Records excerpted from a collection

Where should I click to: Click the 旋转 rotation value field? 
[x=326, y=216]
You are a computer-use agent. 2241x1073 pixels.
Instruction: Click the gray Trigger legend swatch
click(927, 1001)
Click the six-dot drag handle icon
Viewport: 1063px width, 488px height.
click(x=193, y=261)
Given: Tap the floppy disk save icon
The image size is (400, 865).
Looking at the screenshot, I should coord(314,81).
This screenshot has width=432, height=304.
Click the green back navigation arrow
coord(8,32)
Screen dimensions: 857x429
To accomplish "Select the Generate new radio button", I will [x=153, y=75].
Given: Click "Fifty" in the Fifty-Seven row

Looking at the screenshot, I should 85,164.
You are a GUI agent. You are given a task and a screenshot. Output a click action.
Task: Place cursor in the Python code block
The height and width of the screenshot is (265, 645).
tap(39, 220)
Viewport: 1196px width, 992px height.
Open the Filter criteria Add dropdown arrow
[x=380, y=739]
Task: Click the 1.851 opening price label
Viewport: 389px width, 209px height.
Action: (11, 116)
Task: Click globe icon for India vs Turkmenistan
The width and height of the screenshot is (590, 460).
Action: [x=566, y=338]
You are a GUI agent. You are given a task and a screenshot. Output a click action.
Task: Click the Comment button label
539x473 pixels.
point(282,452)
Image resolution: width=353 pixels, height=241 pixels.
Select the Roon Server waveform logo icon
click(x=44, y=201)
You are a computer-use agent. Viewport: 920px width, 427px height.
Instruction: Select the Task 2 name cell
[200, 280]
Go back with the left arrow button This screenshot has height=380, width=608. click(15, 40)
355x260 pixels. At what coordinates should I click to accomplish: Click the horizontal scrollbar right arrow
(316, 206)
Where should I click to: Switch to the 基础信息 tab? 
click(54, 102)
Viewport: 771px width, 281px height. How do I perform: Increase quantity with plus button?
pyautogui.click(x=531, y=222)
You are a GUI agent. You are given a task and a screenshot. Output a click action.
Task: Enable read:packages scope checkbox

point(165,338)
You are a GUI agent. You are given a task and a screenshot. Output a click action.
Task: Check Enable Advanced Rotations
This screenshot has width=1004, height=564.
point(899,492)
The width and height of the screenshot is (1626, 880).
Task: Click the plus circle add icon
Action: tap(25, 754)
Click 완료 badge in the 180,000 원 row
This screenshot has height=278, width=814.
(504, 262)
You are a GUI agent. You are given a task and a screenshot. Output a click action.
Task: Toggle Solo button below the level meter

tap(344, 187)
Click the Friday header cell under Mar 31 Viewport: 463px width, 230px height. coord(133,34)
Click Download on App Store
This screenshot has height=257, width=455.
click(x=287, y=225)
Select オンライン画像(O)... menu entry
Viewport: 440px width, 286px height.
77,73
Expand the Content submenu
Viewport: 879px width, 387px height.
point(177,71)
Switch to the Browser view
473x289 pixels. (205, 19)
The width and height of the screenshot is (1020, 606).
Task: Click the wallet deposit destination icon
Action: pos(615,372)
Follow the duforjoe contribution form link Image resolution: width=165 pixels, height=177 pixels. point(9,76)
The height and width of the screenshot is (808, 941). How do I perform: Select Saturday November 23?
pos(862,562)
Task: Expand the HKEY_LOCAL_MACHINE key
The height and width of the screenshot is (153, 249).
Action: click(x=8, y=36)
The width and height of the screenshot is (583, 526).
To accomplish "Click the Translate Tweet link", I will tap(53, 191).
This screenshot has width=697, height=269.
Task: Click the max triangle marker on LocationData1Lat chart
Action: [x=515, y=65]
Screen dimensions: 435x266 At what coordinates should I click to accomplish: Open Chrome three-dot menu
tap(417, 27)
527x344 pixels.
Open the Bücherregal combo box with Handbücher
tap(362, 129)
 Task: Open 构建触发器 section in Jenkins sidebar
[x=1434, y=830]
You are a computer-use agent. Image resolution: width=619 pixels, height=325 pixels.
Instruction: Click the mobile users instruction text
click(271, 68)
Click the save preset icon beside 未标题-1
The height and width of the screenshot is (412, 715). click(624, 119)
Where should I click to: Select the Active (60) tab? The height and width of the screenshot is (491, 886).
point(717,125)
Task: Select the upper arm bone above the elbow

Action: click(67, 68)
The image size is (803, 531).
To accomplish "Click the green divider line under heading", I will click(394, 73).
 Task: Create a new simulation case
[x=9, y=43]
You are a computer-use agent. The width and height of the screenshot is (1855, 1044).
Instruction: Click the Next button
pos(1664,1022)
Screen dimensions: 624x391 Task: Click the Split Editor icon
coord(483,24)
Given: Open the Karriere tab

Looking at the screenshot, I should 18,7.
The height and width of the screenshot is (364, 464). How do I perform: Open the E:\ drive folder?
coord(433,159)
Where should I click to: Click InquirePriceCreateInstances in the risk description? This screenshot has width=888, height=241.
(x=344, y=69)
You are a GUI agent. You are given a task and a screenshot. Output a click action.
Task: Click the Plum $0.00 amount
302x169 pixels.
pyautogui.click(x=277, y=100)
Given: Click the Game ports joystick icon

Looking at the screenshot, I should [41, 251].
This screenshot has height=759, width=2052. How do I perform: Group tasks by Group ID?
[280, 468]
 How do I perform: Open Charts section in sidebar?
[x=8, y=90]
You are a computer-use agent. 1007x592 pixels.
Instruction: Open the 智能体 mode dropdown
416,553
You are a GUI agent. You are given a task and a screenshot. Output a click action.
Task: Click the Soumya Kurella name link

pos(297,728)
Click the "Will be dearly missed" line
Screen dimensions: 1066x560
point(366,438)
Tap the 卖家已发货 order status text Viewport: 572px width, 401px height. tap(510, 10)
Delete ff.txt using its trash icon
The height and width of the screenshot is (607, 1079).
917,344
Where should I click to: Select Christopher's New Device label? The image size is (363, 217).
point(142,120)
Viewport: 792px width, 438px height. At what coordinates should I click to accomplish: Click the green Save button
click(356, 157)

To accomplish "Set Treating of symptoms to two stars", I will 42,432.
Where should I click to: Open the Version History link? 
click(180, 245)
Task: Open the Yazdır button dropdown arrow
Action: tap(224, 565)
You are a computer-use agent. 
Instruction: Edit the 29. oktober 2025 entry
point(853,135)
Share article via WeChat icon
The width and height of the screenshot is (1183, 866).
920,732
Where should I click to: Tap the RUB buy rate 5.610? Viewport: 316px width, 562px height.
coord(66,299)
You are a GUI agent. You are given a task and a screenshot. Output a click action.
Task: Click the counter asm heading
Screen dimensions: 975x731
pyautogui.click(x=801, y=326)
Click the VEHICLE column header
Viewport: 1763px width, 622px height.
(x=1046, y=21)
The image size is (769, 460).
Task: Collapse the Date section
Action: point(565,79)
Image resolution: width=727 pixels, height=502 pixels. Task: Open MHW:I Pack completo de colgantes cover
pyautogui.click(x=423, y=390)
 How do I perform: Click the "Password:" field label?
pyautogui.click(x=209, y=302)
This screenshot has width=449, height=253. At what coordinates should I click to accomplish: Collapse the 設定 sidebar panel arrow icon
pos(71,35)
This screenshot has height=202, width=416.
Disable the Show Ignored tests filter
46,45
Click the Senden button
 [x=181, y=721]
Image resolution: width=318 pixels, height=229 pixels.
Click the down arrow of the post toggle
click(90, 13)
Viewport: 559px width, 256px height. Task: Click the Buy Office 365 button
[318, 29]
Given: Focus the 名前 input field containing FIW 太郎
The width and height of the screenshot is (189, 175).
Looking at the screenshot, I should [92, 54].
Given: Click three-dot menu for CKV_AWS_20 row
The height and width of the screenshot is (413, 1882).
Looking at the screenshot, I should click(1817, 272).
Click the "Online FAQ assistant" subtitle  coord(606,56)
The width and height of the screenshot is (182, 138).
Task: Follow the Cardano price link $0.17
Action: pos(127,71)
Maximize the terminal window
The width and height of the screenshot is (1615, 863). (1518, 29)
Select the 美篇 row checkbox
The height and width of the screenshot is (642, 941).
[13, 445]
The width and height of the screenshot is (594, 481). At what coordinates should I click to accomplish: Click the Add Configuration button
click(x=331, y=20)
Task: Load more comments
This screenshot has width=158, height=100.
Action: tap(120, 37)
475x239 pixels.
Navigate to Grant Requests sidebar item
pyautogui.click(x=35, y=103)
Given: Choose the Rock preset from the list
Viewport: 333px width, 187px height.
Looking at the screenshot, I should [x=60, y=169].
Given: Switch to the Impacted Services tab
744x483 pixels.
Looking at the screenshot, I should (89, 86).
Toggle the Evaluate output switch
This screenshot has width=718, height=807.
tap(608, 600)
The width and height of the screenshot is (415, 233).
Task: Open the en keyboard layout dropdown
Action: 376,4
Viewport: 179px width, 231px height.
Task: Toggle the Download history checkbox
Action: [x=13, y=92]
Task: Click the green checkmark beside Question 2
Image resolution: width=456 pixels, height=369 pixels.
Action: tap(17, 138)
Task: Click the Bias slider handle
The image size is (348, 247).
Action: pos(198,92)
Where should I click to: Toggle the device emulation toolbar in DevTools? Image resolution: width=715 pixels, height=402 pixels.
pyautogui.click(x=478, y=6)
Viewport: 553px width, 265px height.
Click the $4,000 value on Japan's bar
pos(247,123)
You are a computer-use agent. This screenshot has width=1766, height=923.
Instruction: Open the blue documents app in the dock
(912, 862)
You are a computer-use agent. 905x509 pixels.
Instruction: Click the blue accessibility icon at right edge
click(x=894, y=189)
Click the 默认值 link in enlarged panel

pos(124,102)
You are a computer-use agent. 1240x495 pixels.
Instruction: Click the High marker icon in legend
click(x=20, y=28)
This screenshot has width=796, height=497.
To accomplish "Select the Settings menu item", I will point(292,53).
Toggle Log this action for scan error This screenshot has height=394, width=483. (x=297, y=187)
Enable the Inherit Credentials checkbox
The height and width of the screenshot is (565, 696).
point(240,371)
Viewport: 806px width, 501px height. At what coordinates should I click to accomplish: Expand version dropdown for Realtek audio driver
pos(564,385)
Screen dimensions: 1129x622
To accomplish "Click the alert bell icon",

# What is required
Quote the lines from the first one up to and including the line with "tap(39, 220)", keeping every character the same.

# Solution to this exercise
Where should I click to: Click the 旋转 rotation value field? 
[x=326, y=216]
You are a computer-use agent. 2241x1073 pixels.
Instruction: Click the gray Trigger legend swatch
click(927, 1001)
Click the six-dot drag handle icon
Viewport: 1063px width, 488px height.
click(x=193, y=261)
Given: Tap the floppy disk save icon
The image size is (400, 865).
Looking at the screenshot, I should coord(314,81).
This screenshot has width=432, height=304.
Click the green back navigation arrow
coord(8,32)
Screen dimensions: 857x429
To accomplish "Select the Generate new radio button", I will [x=153, y=75].
Given: Click "Fifty" in the Fifty-Seven row

Looking at the screenshot, I should 85,164.
You are a GUI agent. You are given a task and a screenshot. Output a click action.
Task: Place cursor in the Python code block
The height and width of the screenshot is (265, 645).
tap(39, 220)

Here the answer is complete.